Pour le dernier volet de la trilogie berlinoise, Bowie remplace Robert Fripp par Adrian Belew qui, ironie du sort, deviendra ensuite guitariste de King Crimson. L'album est clairement inférieur à "Low" et "Heroes", mais il reste tout de même très intéressant et plaisant. Ici, pas de dualité face A/face B. Bowie multiplie les références à sa musique ; "Boys Keep Swinging" reprend la même suite d'accords que "Fantastic Voyage", les choeurs de "Move On" sont en fait les choeurs d'"All The Young Dudes" passés à l'envers, et quelques morceaux viennent de sessions antérieures. Les meilleurs morceaux sont "Fantastic Voyage" et sa mélodie puissante et la performance incroyable de Bowie au chant, "African Night Flight" qui se situe entre world music et rap, le cynique "D.J", le single "Boys Keep Swinging" sorte de relecture plus rock de "Fantastic Voyage", et "Move On", morceau entêtant. Les autres morceaux sont plus dispensables et empêchent "Lodger" d'égaler les autres volets de la trilogie berlinoise. Malheureusement, cette place fait de "Lodger" un album injustement mal aimé. Ecoutez le en essayant d'oublier "Low" et "Heroes", et je suis sûr que vous l'aimerez. Laissons à "Lodger" une seconde chance.


Scary Monsters (And Super Creeps) (1980) : 3,5/5

La trilogie berlinoise est fini. Le succès critique est retentissant, celui commercial un peu moins. Avec "Scary Monsters (And Super Creeps)", Bowie sort sa dernière oeuvre novatrice ET réussie. Brian Eno est parti, mais Tony Visconti est resté. Robert Fripp est revenu, et Pete Townshend est arrivé. Beau casting donc. David Bowie livre un album entre la new wave et l'art rock de la période Eno. Après Ziggy Stardust, après Aladdin Sane, après Halloween Jack et après Thin White Duke, voici Pierrot.
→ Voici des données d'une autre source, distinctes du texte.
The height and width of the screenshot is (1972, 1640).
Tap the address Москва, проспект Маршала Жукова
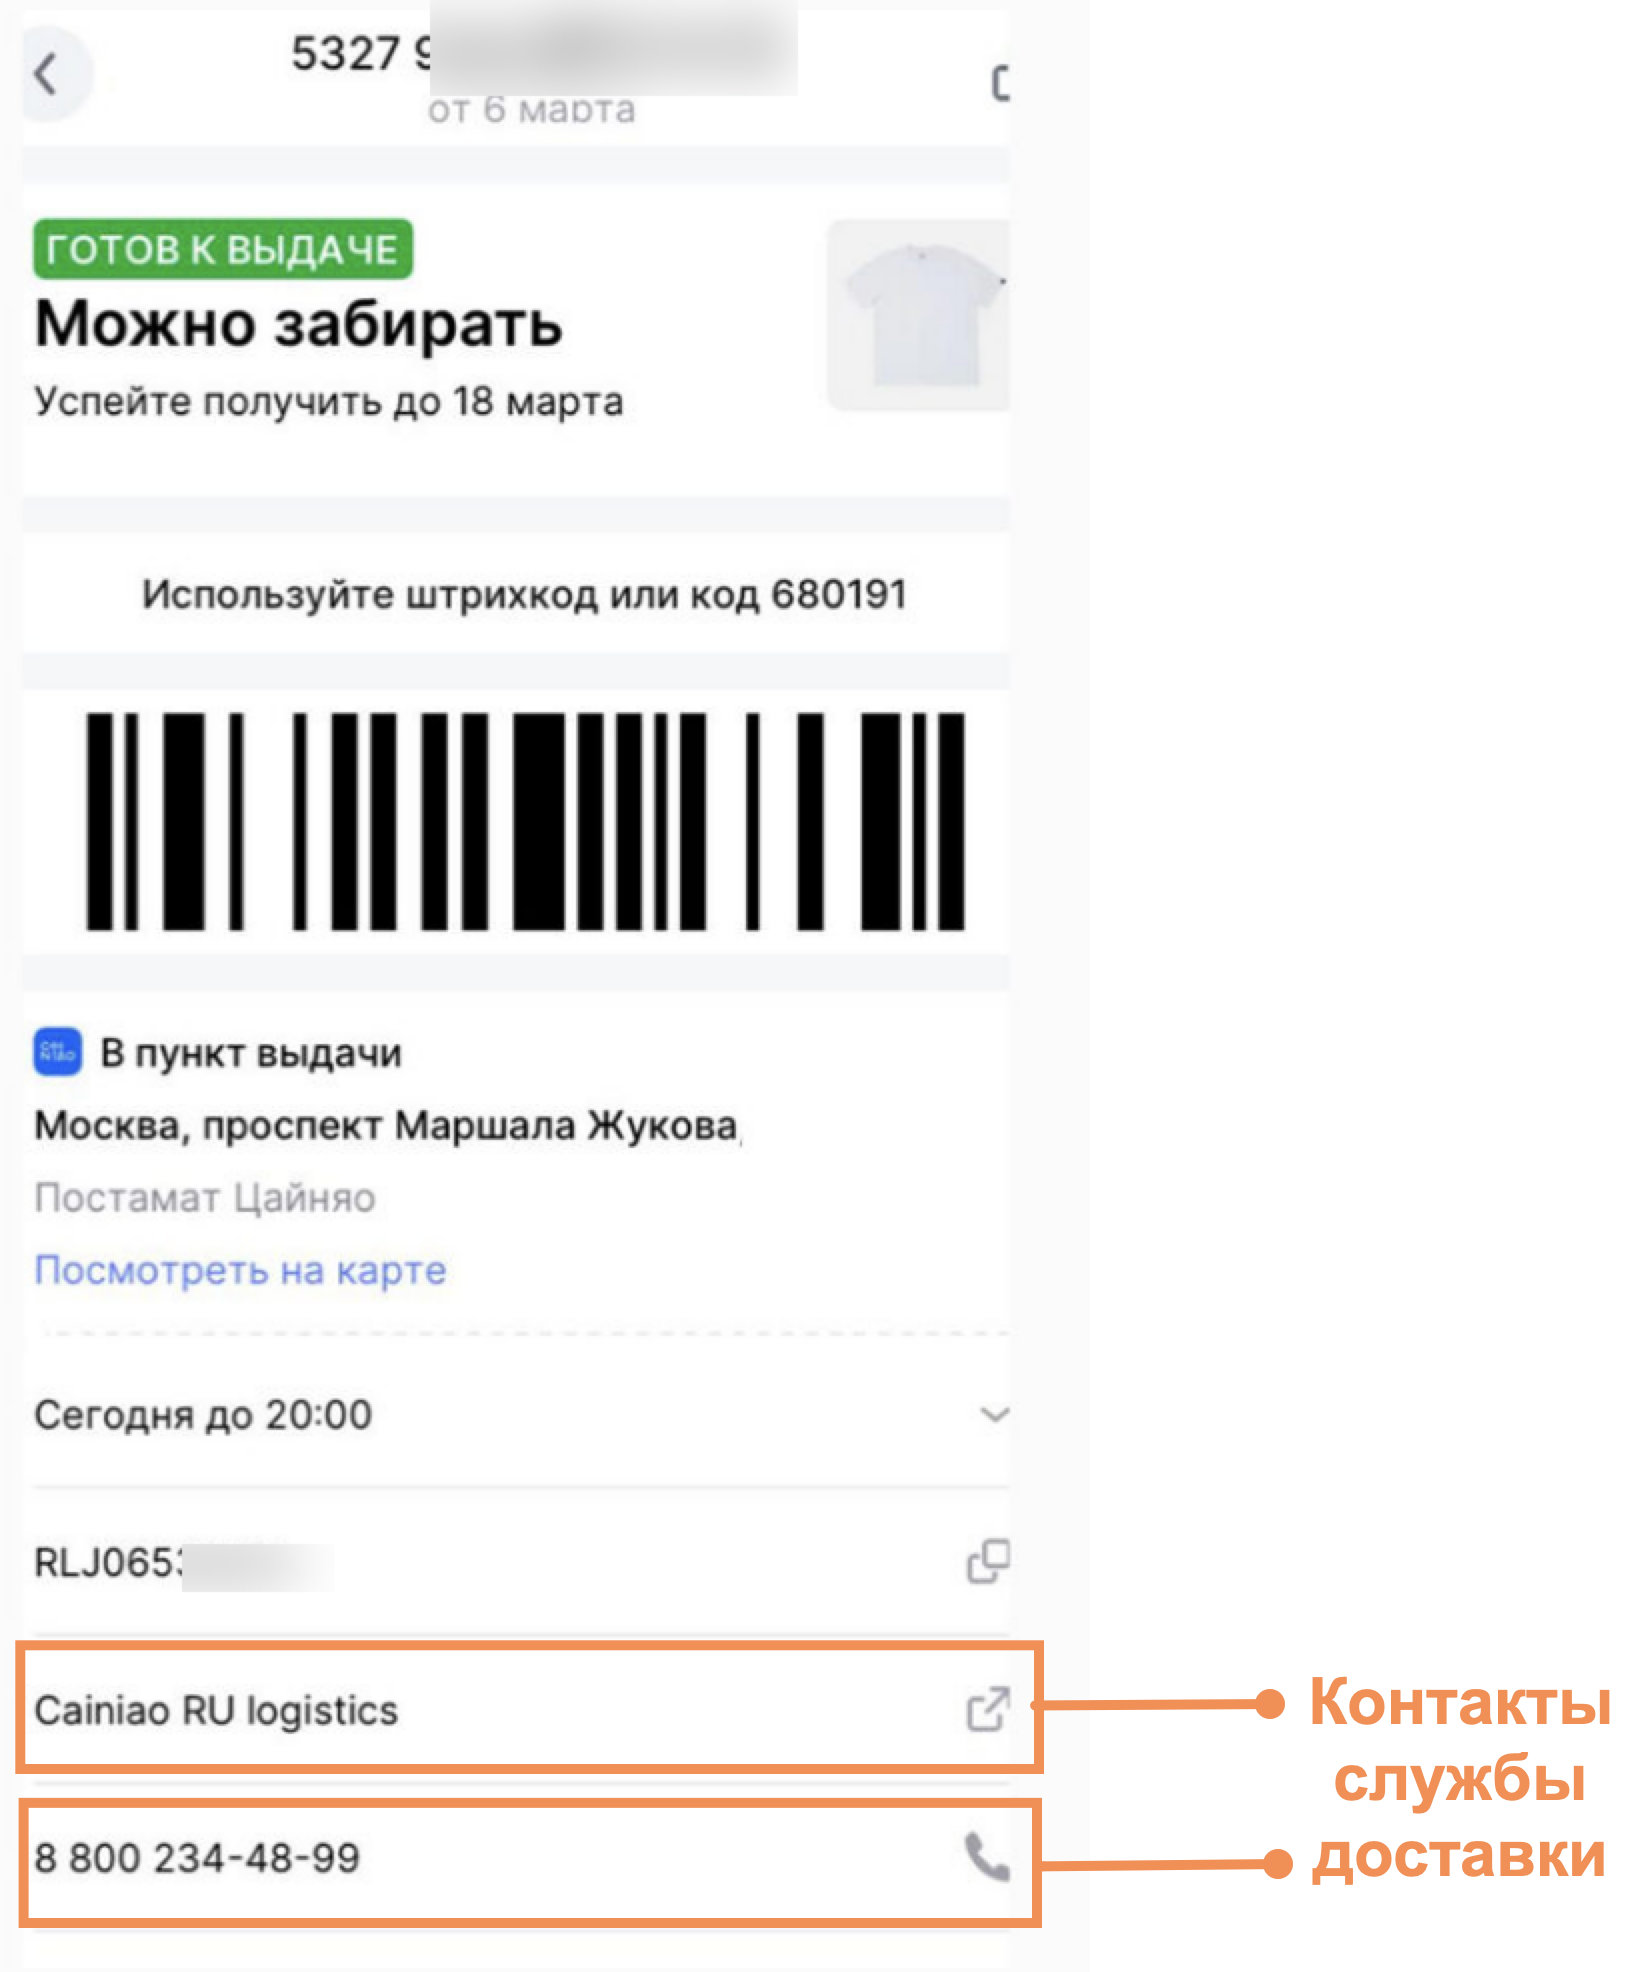tap(387, 1126)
David Bowie règle ici ses comptes avec les années 1970 en enterrant tout ses anciens personnages (l'exemple le plus marquant étant Major Tom, héros de "Space Oddity" qui est violemment attaqué dans "Ashes To Ashes"). L'album, si il comporte pas mal de moments faibles, propose parfois de très bons moments. Le morceau "Ashes To Ashes" compte parmi les plus beaux morceaux pop de Bowie, "Fashion" reste un funk très sympathique, et "Up The Hill Backwards" est une belle réussite. Le reste va du correct au très moyen. Mais l'album reste quand même à écouter, surtout quand on connaît la suite.